Data shown
►

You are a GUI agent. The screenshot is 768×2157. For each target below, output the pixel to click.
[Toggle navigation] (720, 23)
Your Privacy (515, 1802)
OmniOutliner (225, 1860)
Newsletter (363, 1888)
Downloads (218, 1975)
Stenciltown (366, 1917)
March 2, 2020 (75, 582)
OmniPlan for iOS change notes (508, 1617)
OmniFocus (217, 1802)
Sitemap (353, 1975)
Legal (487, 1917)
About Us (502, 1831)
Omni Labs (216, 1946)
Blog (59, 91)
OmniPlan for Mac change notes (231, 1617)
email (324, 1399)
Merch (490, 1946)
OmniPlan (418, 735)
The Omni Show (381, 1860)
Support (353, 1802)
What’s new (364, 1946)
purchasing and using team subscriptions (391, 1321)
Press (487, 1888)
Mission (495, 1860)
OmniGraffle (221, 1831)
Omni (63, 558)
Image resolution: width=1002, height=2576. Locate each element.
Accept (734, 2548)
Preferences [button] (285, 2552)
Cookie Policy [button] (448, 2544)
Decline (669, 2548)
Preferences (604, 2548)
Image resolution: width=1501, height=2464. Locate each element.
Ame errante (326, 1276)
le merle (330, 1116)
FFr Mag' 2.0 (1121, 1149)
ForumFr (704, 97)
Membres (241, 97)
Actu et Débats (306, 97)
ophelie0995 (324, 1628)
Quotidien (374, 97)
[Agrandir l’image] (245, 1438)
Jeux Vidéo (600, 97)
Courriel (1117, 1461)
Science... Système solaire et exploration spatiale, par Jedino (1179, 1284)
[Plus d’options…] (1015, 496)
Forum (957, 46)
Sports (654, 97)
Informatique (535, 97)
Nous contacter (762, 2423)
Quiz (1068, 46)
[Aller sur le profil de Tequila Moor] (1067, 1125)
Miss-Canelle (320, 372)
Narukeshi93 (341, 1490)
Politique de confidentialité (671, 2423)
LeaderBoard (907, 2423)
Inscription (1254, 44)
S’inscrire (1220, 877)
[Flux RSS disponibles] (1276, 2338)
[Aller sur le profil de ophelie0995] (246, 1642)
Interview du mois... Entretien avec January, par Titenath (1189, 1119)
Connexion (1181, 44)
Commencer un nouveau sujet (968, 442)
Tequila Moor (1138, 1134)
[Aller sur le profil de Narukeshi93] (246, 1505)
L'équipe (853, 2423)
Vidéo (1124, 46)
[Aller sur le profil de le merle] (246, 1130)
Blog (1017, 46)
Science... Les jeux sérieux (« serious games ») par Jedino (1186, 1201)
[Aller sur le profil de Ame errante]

◄

Each line from the one containing "Actu et Débats (306, 97)" to the end of the records should be echoed exactly, and no other line.

Actu et Débats (306, 97)
ophelie0995 (324, 1628)
Quotidien (374, 97)
[Agrandir l’image] (245, 1438)
Jeux Vidéo (600, 97)
Courriel (1117, 1461)
Science... Système solaire et exploration spatiale, par Jedino (1179, 1284)
[Plus d’options…] (1015, 496)
Forum (957, 46)
Sports (654, 97)
Informatique (535, 97)
Nous contacter (762, 2423)
Quiz (1068, 46)
[Aller sur le profil de Tequila Moor] (1067, 1125)
Miss-Canelle (320, 372)
Narukeshi93 (341, 1490)
Politique de confidentialité (671, 2423)
LeaderBoard (907, 2423)
Inscription (1254, 44)
S’inscrire (1220, 877)
[Flux RSS disponibles] (1276, 2338)
[Aller sur le profil de ophelie0995] (246, 1642)
Interview du mois... Entretien avec January, par Titenath (1189, 1119)
Connexion (1181, 44)
Commencer un nouveau sujet (968, 442)
Tequila Moor (1138, 1134)
[Aller sur le profil de Narukeshi93] (246, 1505)
L'équipe (853, 2423)
Vidéo (1124, 46)
[Aller sur le profil de le merle] (246, 1130)
Blog (1017, 46)
Science... Les jeux sérieux (« serious games ») par Jedino (1186, 1201)
[Aller sur le profil de Ame errante]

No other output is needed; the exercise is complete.